The Death of Marcus Aurelius

Thursday, October 12, 2023

The Liberal Arts 1


While a liberal arts model can take on a variety of specific forms, depending upon time and circumstance, we are well advised to keep the basic framework of the trivium and quadrivium in mind. They are not “subjects” in the contemporary sense, or compartmentalized topics to be covered by predetermined outcomes, but rather integrated methods of learning, which proceed in an orderly manner. In the simplest of terms, the trivium teaches us how to speak, think, and write with truth and beauty, while the quadrivium inspires us to examine any and all subjects by describing and explaining their structure and harmony.

Education in the trivium, from the ancient world to the present day, asks the student to proceed to master letters, i.e. to become literate, by degrees: first by mastering grammar, then by applying one’s mind to the study of logic, then by combining these studies into the art of rhetoric. These “ways” of free-thinking into intellectual liberty progress from language itself to thought itself, and then (and only then) to argument, since argument combines structures of language with structures of thought in an unassuming, unaffected, and hence compelling manner.

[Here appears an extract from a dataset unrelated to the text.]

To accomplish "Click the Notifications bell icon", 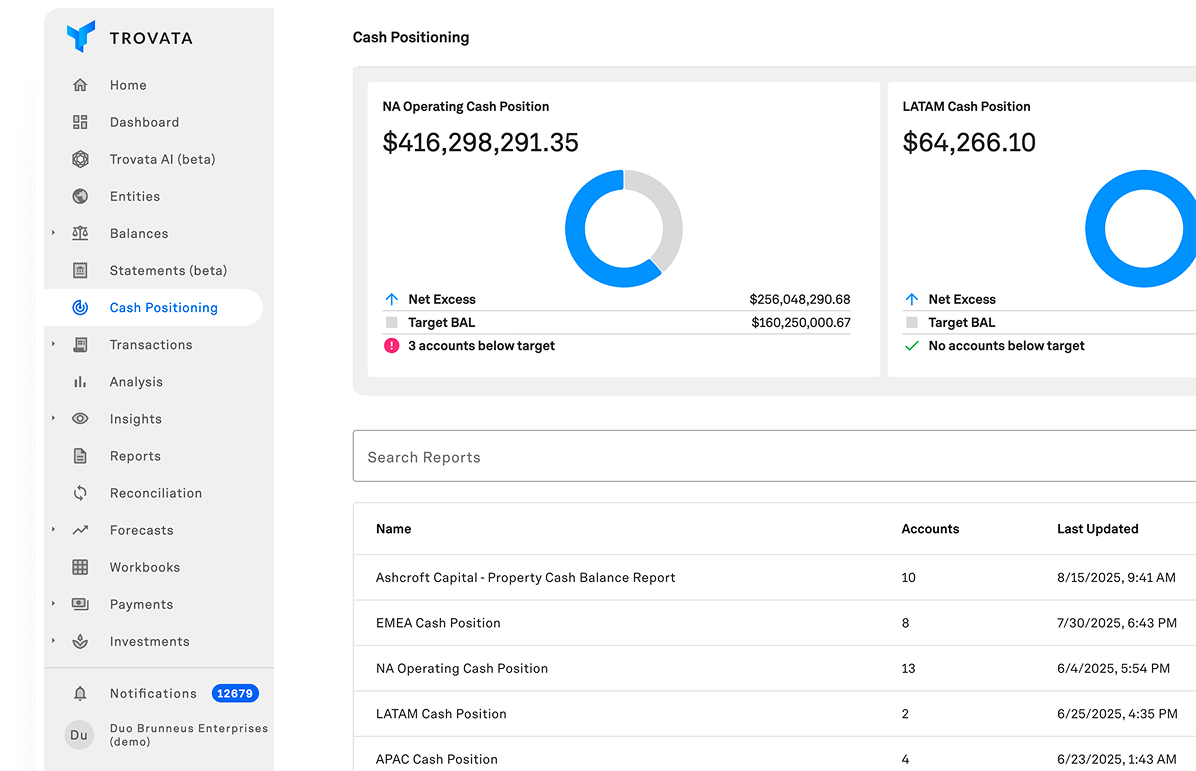I will pyautogui.click(x=80, y=694).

Intersecting with the student’s immersion in the arts of the trivium should be the crossroads of the sciences. Viewed through the lens of liberal education, however, not just any sciences can take the place of the quadrivium, the mastery of which requires, once again by degrees, the study of number per se (arithmetic), number spatially conceived (geometry), number temporally grasped (music, with an emphasis on interval, balance, proportion, and harmony), and all of the above combined into a single, unified whole, traditionally represented in the subject of astronomy, in which number is instantiated in itself as well as in time and in space (thereby combining the “virtues” of arithmetic, music, and geometry, respectively).